Colombian military investigators this week recommended halting fixed-wing departures from runway 30 at Puerto Leguízamo’s Caucaya airport. The trees off the runway end must come down first. Preliminary findings show a Lockheed Martin C-130H struck three of those trees seconds after lift-off on March 23. Plant material then entered both left-hand engines before the aircraft crashed.

The accident killed 69 of the 126 occupants aboard FAC 1016. The Hercules transport, operated by the Colombian Aerospace Force (Fuerza Aérea Colombiana), had departed Caucaya bound for Tres de Mayo airport in Puerto Asís. It carried personnel and cargo from infantry battalion BISOL 49.

According to the inquiry summary reported by FlightGlobal, the C-130 collided with three trees roughly four seconds after lifting off from the 1,199-meter runway. First, the fuselage and inboard right-hand engine struck the initial tree. Then the left-hand propellers and fuselage clipped a second and third.

Engines Ingested Plant Material After Tree Strikes

Flight-data recorder information showed a loss of power in both left-hand engines. Investigators called the inboard powerplant’s drop “significant.” The inquiry states: “According to the analysis of the [wreckage] there is evidence of ingestion of plant material in [these engines].”

The damage degraded the left wing’s aerodynamic performance and the crew’s control of the aircraft. The C-130 banked 29 degrees left and lost altitude. The pilot reduced power on the right-hand engines to try to recover. However, the aircraft struck the ground 2,080 meters past the runway end after 36 seconds airborne. Investigators found no conclusive evidence that the emergency engine shutdown procedure was executed.
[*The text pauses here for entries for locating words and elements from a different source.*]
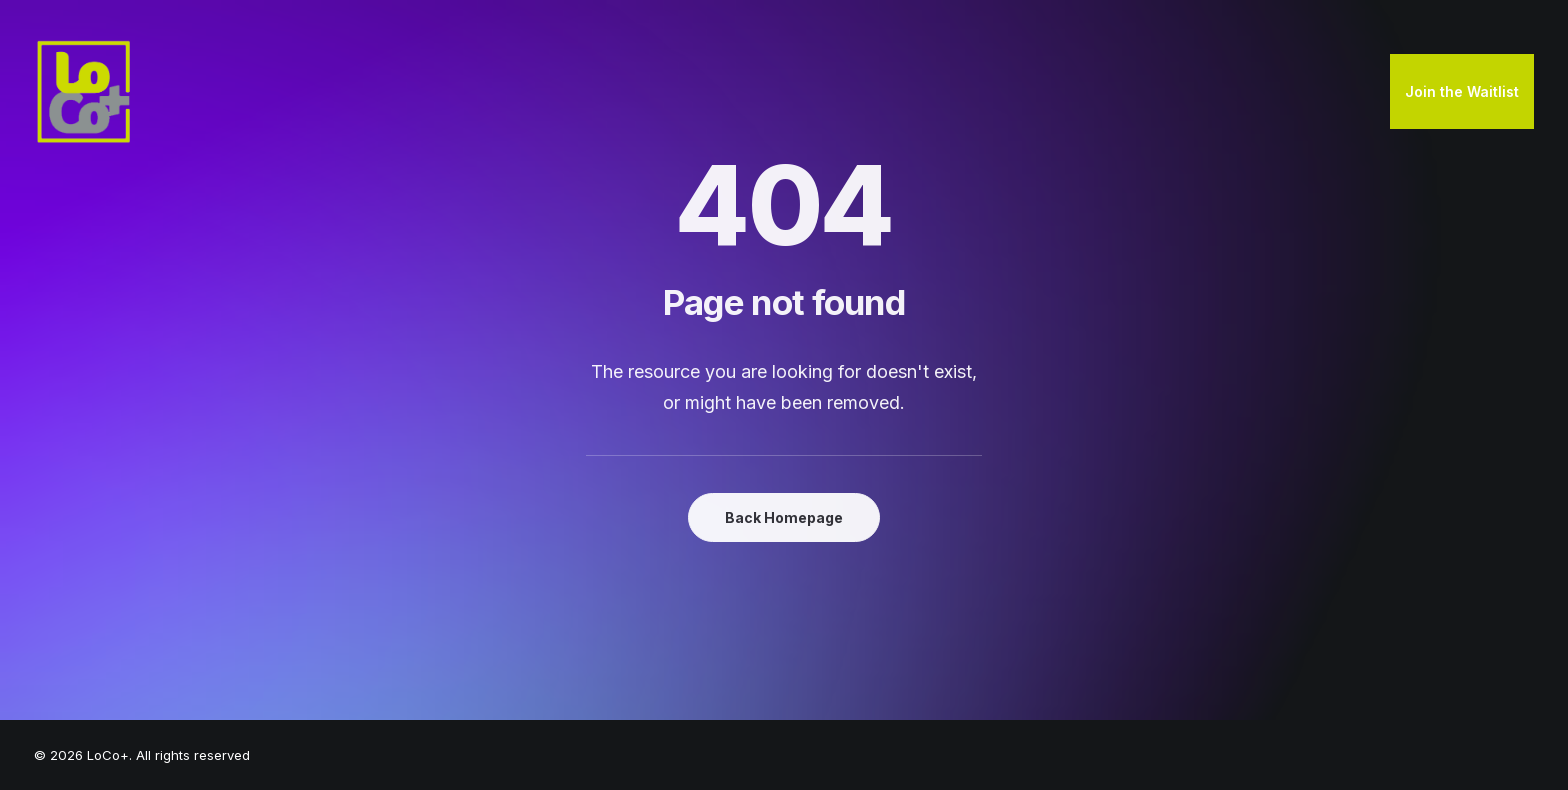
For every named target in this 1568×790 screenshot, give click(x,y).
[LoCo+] (84, 92)
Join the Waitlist (1462, 91)
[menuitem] (1462, 92)
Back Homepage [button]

Cockpit-voice recorder data indicated an estimated takeoff weight of 133,000 pounds (60,300 kg), below the C-130H’s 139,000-pound maximum. The aircraft departed in a standard configuration. Technical logs showed no operational restrictions, and weather was stable. The airplane was airworthy, loaded within limits, and bound for what should have been a routine takeoff. What it was not bound for was a runway environment that met international obstacle-clearance standards.

The Colombian C-130 Caucaya Crash as an Obstacle-Environment FOD Story

For runway-safety practitioners, Caucaya is a textbook example of how the airfield environment itself can produce foreign object damage. The trees were not debris on the runway. They were the debris source — vegetation that became plant material inside two engines the instant the propellers chopped through it.
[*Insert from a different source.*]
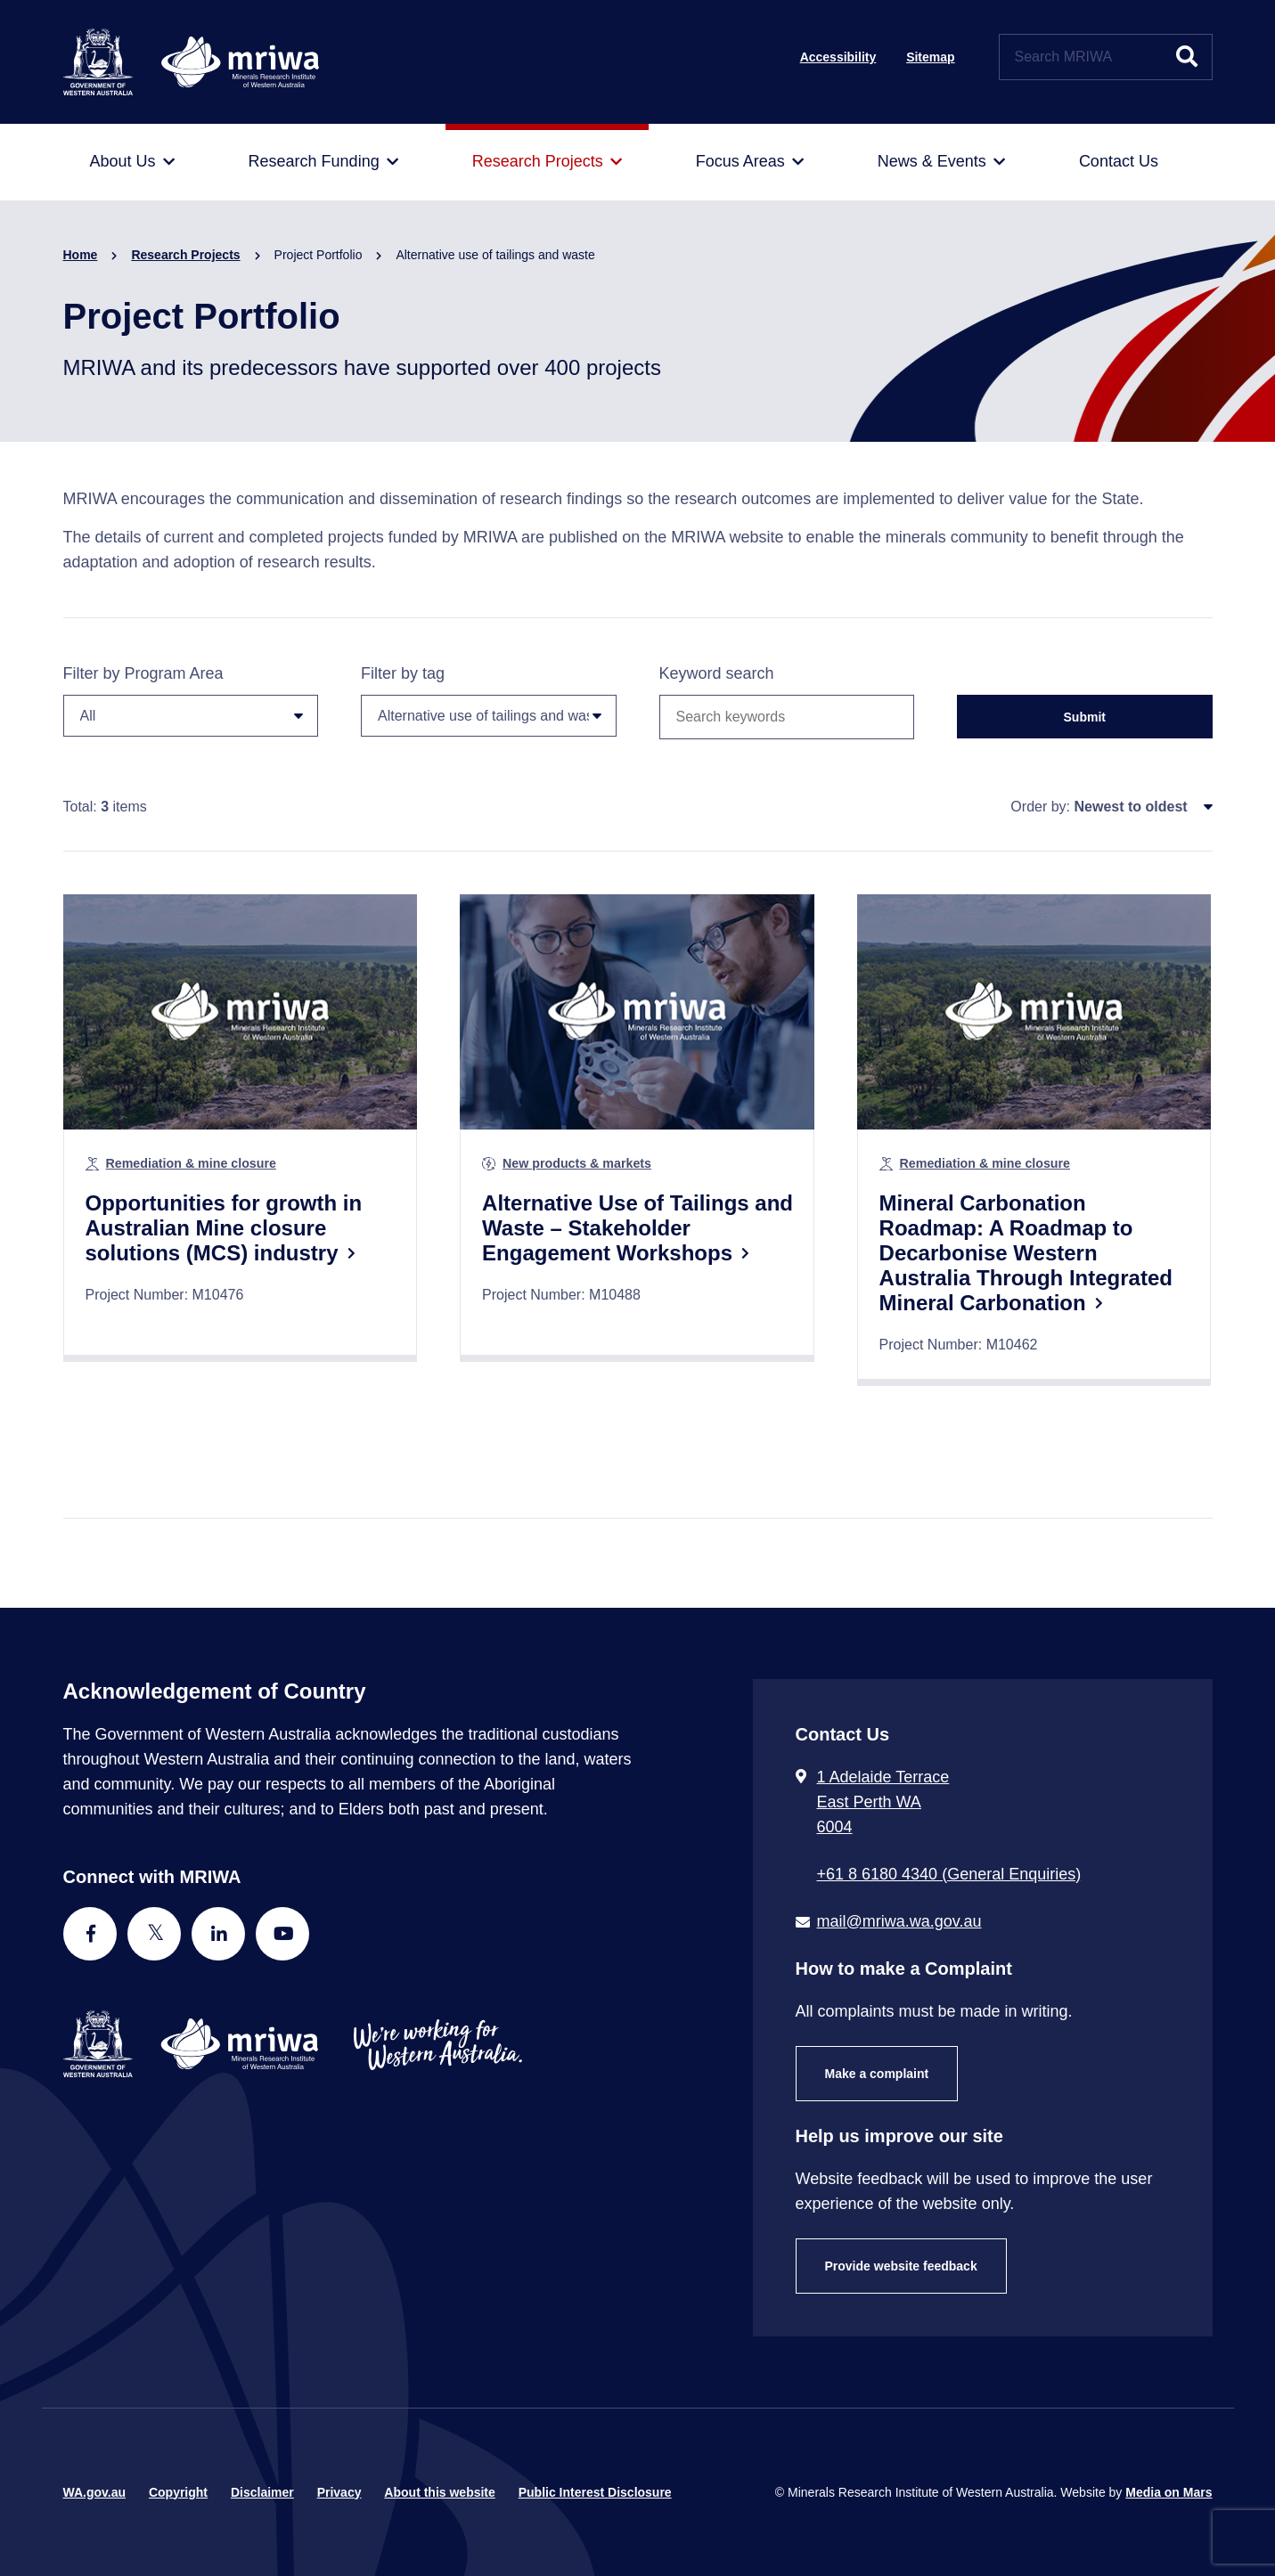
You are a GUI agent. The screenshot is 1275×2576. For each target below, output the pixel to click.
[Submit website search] (1187, 57)
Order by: (1040, 806)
The International Civil Aviation Organization addresses exactly this risk through obstacle limitation surfaces. These are the imaginary planes around an aerodrome inside which obstacles must be controlled or removed. ICAO Annex 14 directs operators to identify, monitor and eliminate objects that penetrate these surfaces. The standard places particular focus on the takeoff climb surface beyond the runway end. The investigators recommended removing all trees that present obstacles at either end of runway 30. That recommendation is effectively a finding that the airfield fell short of those principles when FAC 1016 took off.

Where Sweeping Ends and Airfield Management Begins

Most FOD prevention conversations focus on the paved surface — sweeping aprons and runways, walking pavement, monitoring construction debris and tire shedding. That work matters, and lapses in it have real consequences.
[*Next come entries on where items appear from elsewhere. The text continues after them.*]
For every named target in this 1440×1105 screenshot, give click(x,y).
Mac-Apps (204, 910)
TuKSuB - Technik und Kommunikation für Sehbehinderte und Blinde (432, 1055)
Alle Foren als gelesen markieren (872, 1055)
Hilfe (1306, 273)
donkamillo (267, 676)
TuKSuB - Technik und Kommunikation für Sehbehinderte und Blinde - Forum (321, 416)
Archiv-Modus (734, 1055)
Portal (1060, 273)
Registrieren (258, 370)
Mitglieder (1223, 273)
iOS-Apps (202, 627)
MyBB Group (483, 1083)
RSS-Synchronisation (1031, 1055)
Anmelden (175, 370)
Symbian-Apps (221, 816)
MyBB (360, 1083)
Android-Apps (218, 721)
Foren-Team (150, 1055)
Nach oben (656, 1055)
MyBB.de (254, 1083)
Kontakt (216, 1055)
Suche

But Caucaya is a reminder that airfield FOD prevention does not stop at the runway edge. When a tree at the runway end becomes the foreign object that takes down a 60-tonne transport, pavement sweeping alone cannot address the hazard. Engine-ingestion risk scales directly with what airports allow to grow, perch, or accumulate near the flight path. The same failure mode shows up wherever environmental hazards reach the takeoff envelope. The capybara perimeter breach at Guyana’s Ogle Airport and the AirAsia engine strike in Chennai illustrate the same pattern.

The Human Toll and What Comes Next

Sixty-three of the 115 passengers and six of the 11 crew died in the impact. Many of the dead were Colombian Army soldiers returning from a counter-narcotics mission in the Amazon. The defense ministry blamed post-impact explosions on ammunition the troops had been carrying, not hostile action.

FAC 1016 was one of six C-130Hs in Colombian service before the accident. The inquiry’s findings remain preliminary. A full report will examine two questions. First, could the crew have completed the emergency engine shutdown in 36 airborne seconds? Second, had earlier obstacle surveys flagged the trees? Until those trees come down, runway 30 is closed to fixed-wing departures.

The lesson is written into the recommendation itself. The runway is not just the pavement. It is the entire envelope the airplane has to fly through to leave the ground safely. What grows in that envelope can kill.